# Samson is home!!!!



## Stef (Apr 26, 2011)

Our little Samson finally came home last Friday. We brought him home in our XLarge pet carrier. I love how smart he is, so calm and mellow and love hearing him bray when he sees people.









Please excuse my work clothes.











My younger sister and brother with Samson.


----------



## leeapachemoon (Apr 26, 2011)

I love him! He is super cute!


----------



## ErikaS. (Apr 27, 2011)

LOL I just commented on your post on the goat forum! I said "Adorable!



" and that your dad was awesome for buying him. He's such a cutie. I sure would like to get one someday.


----------



## rimmerpaints (Apr 27, 2011)

aww love him! SO CUTE!!!


----------



## Helicopter (Apr 27, 2011)

Oh he's so handsome and he looks so calm and composed and ready to take charge of his very own people.





I think a donkeys bray is an amazing sound.
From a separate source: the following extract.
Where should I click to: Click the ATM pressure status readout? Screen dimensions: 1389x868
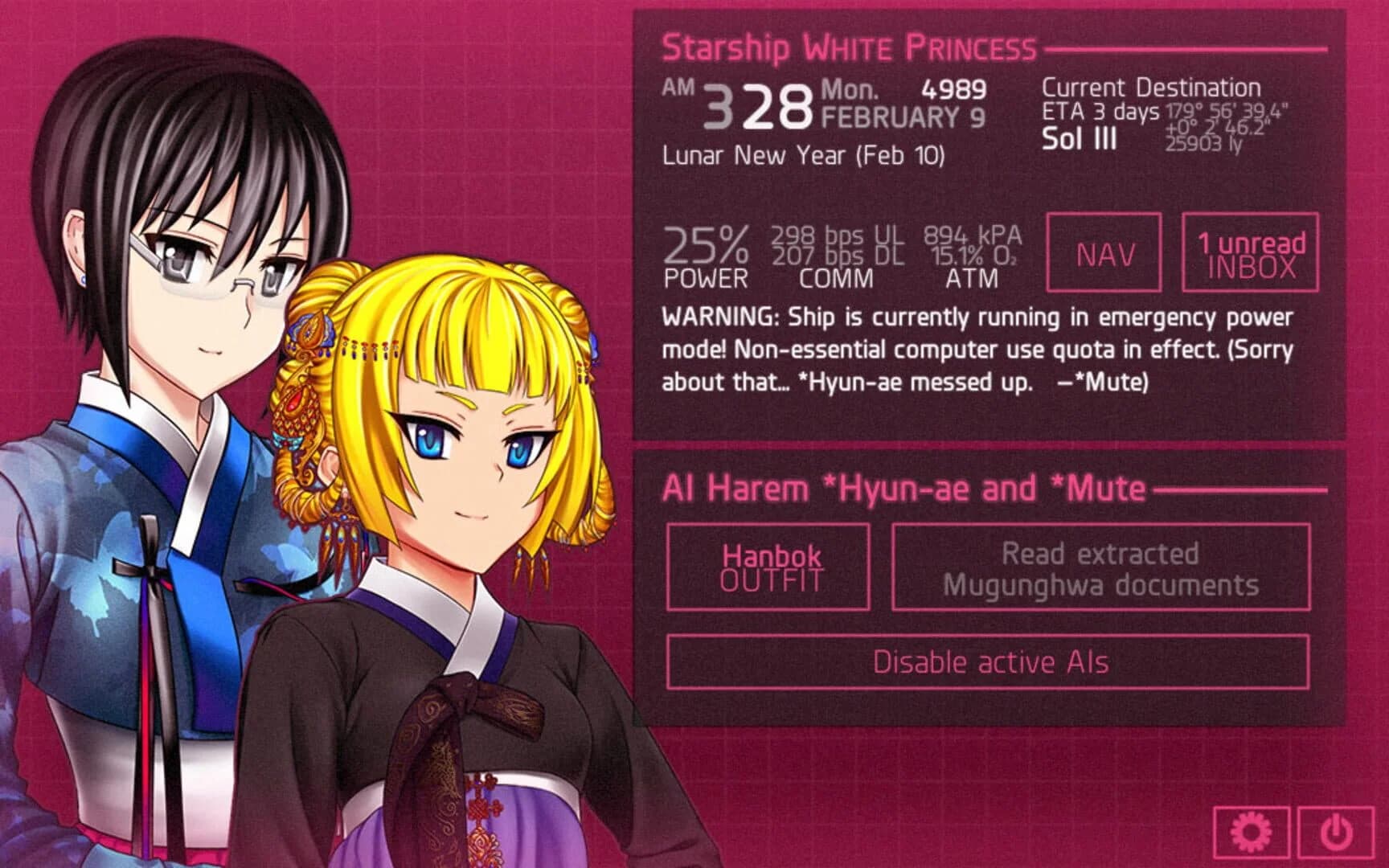pyautogui.click(x=970, y=257)
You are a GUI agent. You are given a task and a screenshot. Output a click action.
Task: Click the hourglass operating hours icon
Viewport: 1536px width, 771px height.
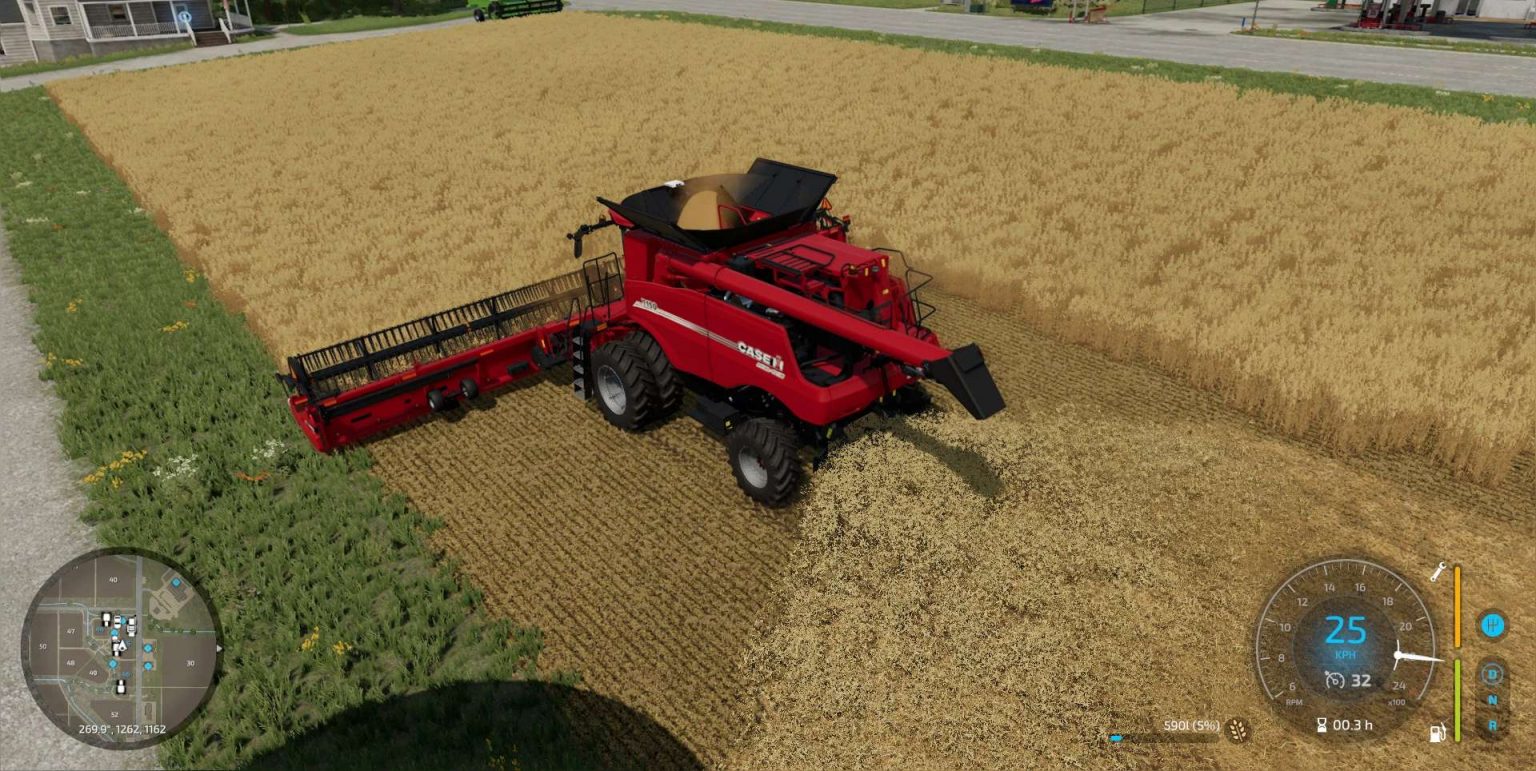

I have 4 and when they all start wheezing and honking at once I just stop what I'm doing, listen and smile.


----------



## lucky seven (Jun 26, 2011)

I just checked out this part of the forum for the first time. If you have neighbors that are close by, do any get upset with the braying? There are horses on my road, I have 2 (mini, full size), the mini mules are so cute I was wondering if they are loud?


----------